The country has already established plans for its own domestic system which will now be fully integrated into the Europe-wide emissions market by 2018.
In order to join the EU system, the country has removed the guaranteed minimum – or floor price – for a tonne of CO2, a policy that had been unpopular with industry.
Carbon trading systems assign allowances to various high-emitting sectors, which can then be traded. Assigning a value to a tonne of CO2 emissions creates an incentive to reduce them.
The announcement of the linkage has been broadly welcomed by analysts and NGOs and could signal the very first signs of how future global carbon trading could look.
“We knew they were talking to each other but we didn’t expect the news this soon,” said Rob Elsworth, policy officer with Sandbag, an NGO that campaigns for effective emissions trading. “We want a global carbon price and we welcome this linkage if it helps to drive more countries towards that.

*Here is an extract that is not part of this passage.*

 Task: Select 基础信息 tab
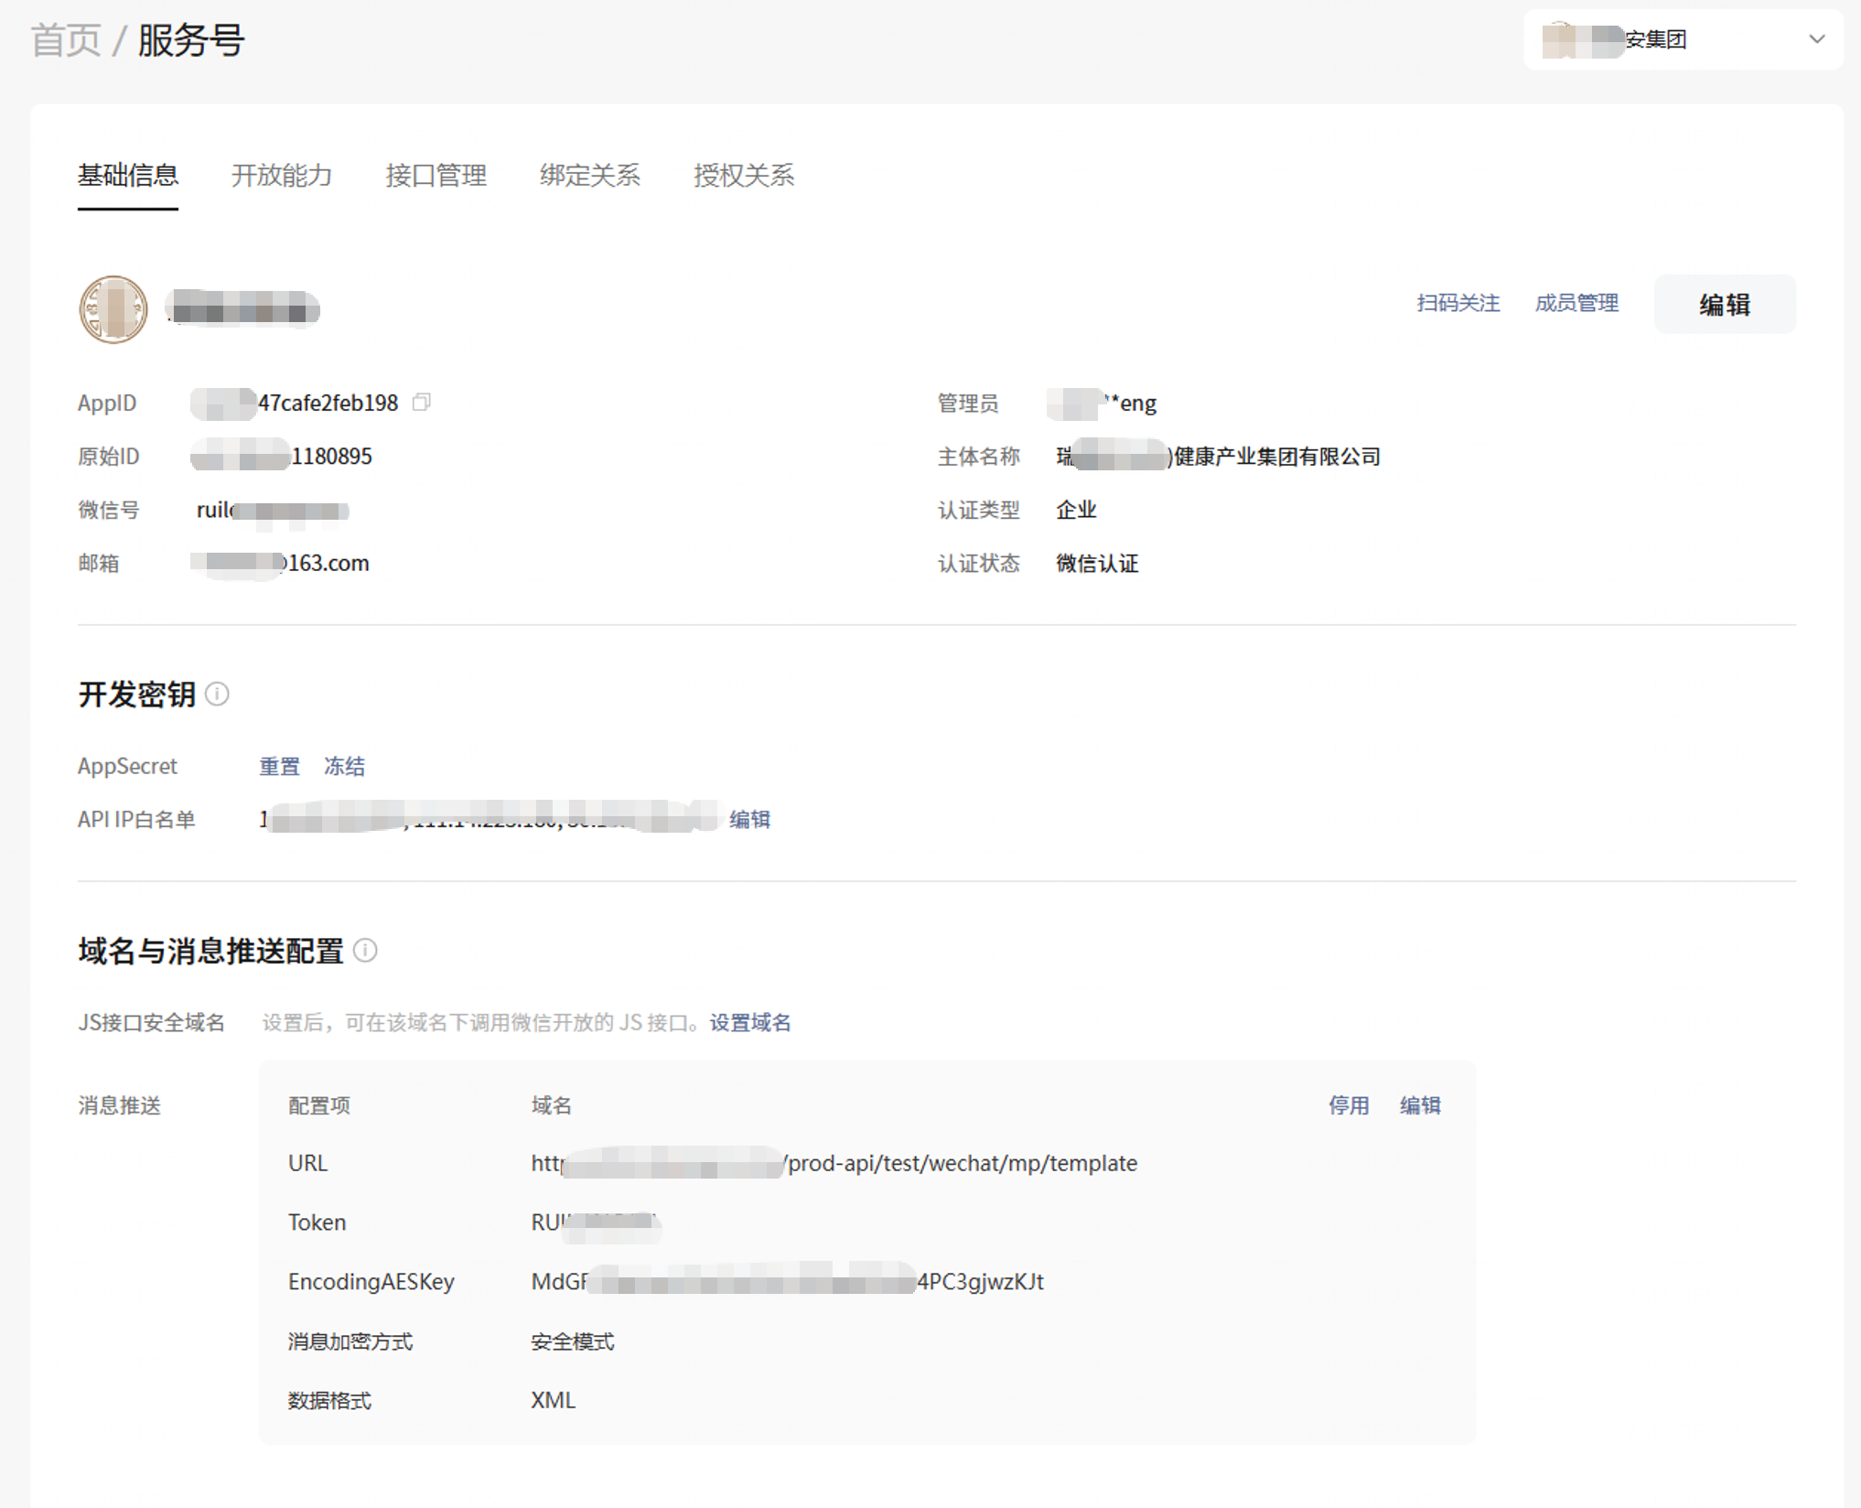click(x=127, y=175)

Australia had been expected to form the hub around which Asia-Pacific schemes such as those of South Korea, New Zealand and emerging regional plans in China, would aggregate around. The shift towards the EU system could mark it out as the basis for a larger, global platform in the future.

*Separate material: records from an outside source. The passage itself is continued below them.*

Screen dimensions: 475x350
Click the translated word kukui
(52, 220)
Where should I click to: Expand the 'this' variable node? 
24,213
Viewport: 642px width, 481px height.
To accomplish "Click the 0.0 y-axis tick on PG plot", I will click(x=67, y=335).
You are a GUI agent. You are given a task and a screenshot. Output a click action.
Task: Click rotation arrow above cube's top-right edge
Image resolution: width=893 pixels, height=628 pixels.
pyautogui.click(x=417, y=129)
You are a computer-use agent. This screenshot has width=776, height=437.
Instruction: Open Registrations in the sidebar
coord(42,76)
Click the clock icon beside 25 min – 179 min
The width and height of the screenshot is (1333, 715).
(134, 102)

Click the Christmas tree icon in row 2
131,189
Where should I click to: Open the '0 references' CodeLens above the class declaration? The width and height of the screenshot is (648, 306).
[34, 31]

“It’s a very positive step and other countries, particularly South Korea, which is actively building its own system, will be watching with interest,” said Elsworth.
“The natural thing to do would be to join the other leaders but only time will tell so we mustn’t jump to any conclusions. Now we need to see a comparable level of ambition between members,” he added.
New global market
The news could also have wider implications for the international climate change negotiations.
“The idea of lots of smaller trading systems linking rather than the development of one global platform that everyone participates in, like that which underpinned the Kyoto Protocol’s first commitment period one, could set the tone and give us an idea of what the Durban Platform could offer,” said Dr Steven Knell, Associate Director, European Power Advisory Service IHS CERA.
The international scheme has been dogged by low prices and question marks over the sustainability of some of the carbon offsets used to “cancel out” emissions from industry.
“The UN talks have always been top down but this is an example of where a bottom up progress has legs,” he added. “There could be other countries, such as South Korea joining in 2018 or 2020 but it all remains to be seen.”
The Durban Platform seeks to acquire pledges for emission cuts from all countries rich and poor and would likely be underpinned by a carbon trading platform of some description.
Despite welcoming the move, Knell did warn that there were still questions to be answered over differences in pricing and the scope of the sources of emissions that the EU and Australian systems include.
The EU carbon market is also suffering from an oversupply of emission allowances as a result of the recession and successful environmental policies cutting the CO2 emissions in some industrial sectors.
The oversupply has sent the price of carbon tumbling, weakening the incentive to cut emissions for those included in the scheme.
“This isn’t going to fix the supply problem in the EU system. It is another potential source of incremental demand that can counteract the surplus that has developed. But it’s not a transformative change price-wise. Put it this way though, if the aviation issue is not resolved this doesn’t matter, it would be completely outweighed by what we expect that sector to generate,” said Knell.
Non-EU countries’ airlines are included in scheme if they land or take off in an EU airport. Many including China, Russia and the US are opposed to this inclusion.